[Begin]

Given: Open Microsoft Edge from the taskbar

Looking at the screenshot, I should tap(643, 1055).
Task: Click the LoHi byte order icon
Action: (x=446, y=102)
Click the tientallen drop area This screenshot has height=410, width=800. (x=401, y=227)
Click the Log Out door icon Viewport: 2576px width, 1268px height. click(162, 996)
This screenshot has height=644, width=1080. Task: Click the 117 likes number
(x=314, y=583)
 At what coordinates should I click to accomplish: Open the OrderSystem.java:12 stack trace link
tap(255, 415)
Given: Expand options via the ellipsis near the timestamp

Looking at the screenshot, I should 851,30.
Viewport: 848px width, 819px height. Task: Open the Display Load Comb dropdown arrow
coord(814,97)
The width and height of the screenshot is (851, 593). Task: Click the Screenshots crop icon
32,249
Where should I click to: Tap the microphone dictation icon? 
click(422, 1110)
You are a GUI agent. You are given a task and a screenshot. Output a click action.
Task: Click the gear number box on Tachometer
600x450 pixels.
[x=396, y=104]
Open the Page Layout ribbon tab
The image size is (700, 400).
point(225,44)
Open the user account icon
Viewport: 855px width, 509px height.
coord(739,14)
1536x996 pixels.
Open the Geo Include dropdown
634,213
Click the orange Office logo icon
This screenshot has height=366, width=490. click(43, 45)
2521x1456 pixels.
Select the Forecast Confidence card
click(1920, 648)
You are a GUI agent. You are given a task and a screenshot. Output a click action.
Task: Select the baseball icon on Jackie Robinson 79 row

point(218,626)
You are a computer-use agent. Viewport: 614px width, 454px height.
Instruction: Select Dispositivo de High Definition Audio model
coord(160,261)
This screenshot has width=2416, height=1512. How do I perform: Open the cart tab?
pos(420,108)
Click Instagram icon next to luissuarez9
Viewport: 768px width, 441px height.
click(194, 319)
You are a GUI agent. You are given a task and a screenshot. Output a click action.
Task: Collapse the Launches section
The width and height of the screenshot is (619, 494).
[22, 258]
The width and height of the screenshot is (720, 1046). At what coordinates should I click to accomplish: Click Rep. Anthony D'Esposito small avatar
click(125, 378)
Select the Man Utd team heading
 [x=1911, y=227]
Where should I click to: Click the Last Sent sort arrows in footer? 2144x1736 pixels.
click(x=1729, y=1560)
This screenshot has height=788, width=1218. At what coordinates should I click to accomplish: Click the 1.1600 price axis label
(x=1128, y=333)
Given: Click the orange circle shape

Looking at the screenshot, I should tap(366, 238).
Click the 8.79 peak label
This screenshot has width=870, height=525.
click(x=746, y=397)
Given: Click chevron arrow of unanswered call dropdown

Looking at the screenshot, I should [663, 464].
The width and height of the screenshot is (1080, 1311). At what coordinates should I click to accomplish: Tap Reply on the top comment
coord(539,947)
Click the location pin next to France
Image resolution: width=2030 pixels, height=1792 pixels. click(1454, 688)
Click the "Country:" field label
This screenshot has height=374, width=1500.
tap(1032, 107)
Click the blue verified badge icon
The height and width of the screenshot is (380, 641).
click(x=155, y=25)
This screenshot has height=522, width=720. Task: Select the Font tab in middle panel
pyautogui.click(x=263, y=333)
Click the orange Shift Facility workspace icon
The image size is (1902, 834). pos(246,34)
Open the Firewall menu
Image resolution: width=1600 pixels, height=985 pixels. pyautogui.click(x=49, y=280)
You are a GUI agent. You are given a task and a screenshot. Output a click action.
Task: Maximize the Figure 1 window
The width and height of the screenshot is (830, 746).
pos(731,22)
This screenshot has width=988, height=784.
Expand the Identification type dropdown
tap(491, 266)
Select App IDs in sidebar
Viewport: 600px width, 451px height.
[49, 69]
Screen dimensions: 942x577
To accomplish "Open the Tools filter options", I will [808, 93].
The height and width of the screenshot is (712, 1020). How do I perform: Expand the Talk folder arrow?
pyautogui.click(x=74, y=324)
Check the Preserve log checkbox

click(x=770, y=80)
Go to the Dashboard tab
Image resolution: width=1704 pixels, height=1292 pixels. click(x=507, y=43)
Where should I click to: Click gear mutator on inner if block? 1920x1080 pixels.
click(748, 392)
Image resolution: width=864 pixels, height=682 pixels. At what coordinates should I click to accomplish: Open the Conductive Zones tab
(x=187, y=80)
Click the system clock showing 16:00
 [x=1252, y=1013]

[End]

Return every line of the material above verbatim, with nothing changed, added, or left out.

Given: Open Microsoft Edge from the taskbar

Looking at the screenshot, I should tap(643, 1055).
Task: Click the LoHi byte order icon
Action: (x=446, y=102)
Click the tientallen drop area This screenshot has height=410, width=800. (x=401, y=227)
Click the Log Out door icon Viewport: 2576px width, 1268px height. click(162, 996)
This screenshot has height=644, width=1080. Task: Click the 117 likes number
(x=314, y=583)
 At what coordinates should I click to accomplish: Open the OrderSystem.java:12 stack trace link
tap(255, 415)
Given: Expand options via the ellipsis near the timestamp

Looking at the screenshot, I should 851,30.
Viewport: 848px width, 819px height. Task: Open the Display Load Comb dropdown arrow
coord(814,97)
The width and height of the screenshot is (851, 593). Task: Click the Screenshots crop icon
32,249
Where should I click to: Tap the microphone dictation icon? 
click(422, 1110)
You are a GUI agent. You are given a task and a screenshot. Output a click action.
Task: Click the gear number box on Tachometer
600x450 pixels.
[x=396, y=104]
Open the Page Layout ribbon tab
The image size is (700, 400).
point(225,44)
Open the user account icon
Viewport: 855px width, 509px height.
coord(739,14)
1536x996 pixels.
Open the Geo Include dropdown
634,213
Click the orange Office logo icon
This screenshot has height=366, width=490. click(43, 45)
2521x1456 pixels.
Select the Forecast Confidence card
click(1920, 648)
You are a GUI agent. You are given a task and a screenshot. Output a click action.
Task: Select the baseball icon on Jackie Robinson 79 row

point(218,626)
You are a computer-use agent. Viewport: 614px width, 454px height.
Instruction: Select Dispositivo de High Definition Audio model
coord(160,261)
This screenshot has width=2416, height=1512. How do I perform: Open the cart tab?
pos(420,108)
Click Instagram icon next to luissuarez9
Viewport: 768px width, 441px height.
click(194, 319)
You are a GUI agent. You are given a task and a screenshot. Output a click action.
Task: Collapse the Launches section
The width and height of the screenshot is (619, 494).
[22, 258]
The width and height of the screenshot is (720, 1046). At what coordinates should I click to accomplish: Click Rep. Anthony D'Esposito small avatar
click(125, 378)
Select the Man Utd team heading
 [x=1911, y=227]
Where should I click to: Click the Last Sent sort arrows in footer? 2144x1736 pixels.
click(x=1729, y=1560)
This screenshot has height=788, width=1218. At what coordinates should I click to accomplish: Click the 1.1600 price axis label
(x=1128, y=333)
Given: Click the orange circle shape

Looking at the screenshot, I should tap(366, 238).
Click the 8.79 peak label
This screenshot has width=870, height=525.
click(x=746, y=397)
Given: Click chevron arrow of unanswered call dropdown

Looking at the screenshot, I should [663, 464].
The width and height of the screenshot is (1080, 1311). At what coordinates should I click to accomplish: Tap Reply on the top comment
coord(539,947)
Click the location pin next to France
Image resolution: width=2030 pixels, height=1792 pixels. click(1454, 688)
Click the "Country:" field label
This screenshot has height=374, width=1500.
tap(1032, 107)
Click the blue verified badge icon
The height and width of the screenshot is (380, 641).
click(x=155, y=25)
This screenshot has height=522, width=720. Task: Select the Font tab in middle panel
pyautogui.click(x=263, y=333)
Click the orange Shift Facility workspace icon
The image size is (1902, 834). pos(246,34)
Open the Firewall menu
Image resolution: width=1600 pixels, height=985 pixels. pyautogui.click(x=49, y=280)
You are a GUI agent. You are given a task and a screenshot. Output a click action.
Task: Maximize the Figure 1 window
The width and height of the screenshot is (830, 746).
pos(731,22)
This screenshot has width=988, height=784.
Expand the Identification type dropdown
tap(491, 266)
Select App IDs in sidebar
Viewport: 600px width, 451px height.
[49, 69]
Screen dimensions: 942x577
To accomplish "Open the Tools filter options", I will [808, 93].
The height and width of the screenshot is (712, 1020). How do I perform: Expand the Talk folder arrow?
pyautogui.click(x=74, y=324)
Check the Preserve log checkbox

click(x=770, y=80)
Go to the Dashboard tab
Image resolution: width=1704 pixels, height=1292 pixels. click(x=507, y=43)
Where should I click to: Click gear mutator on inner if block? 1920x1080 pixels.
click(748, 392)
Image resolution: width=864 pixels, height=682 pixels. At what coordinates should I click to accomplish: Open the Conductive Zones tab
(x=187, y=80)
Click the system clock showing 16:00
 [x=1252, y=1013]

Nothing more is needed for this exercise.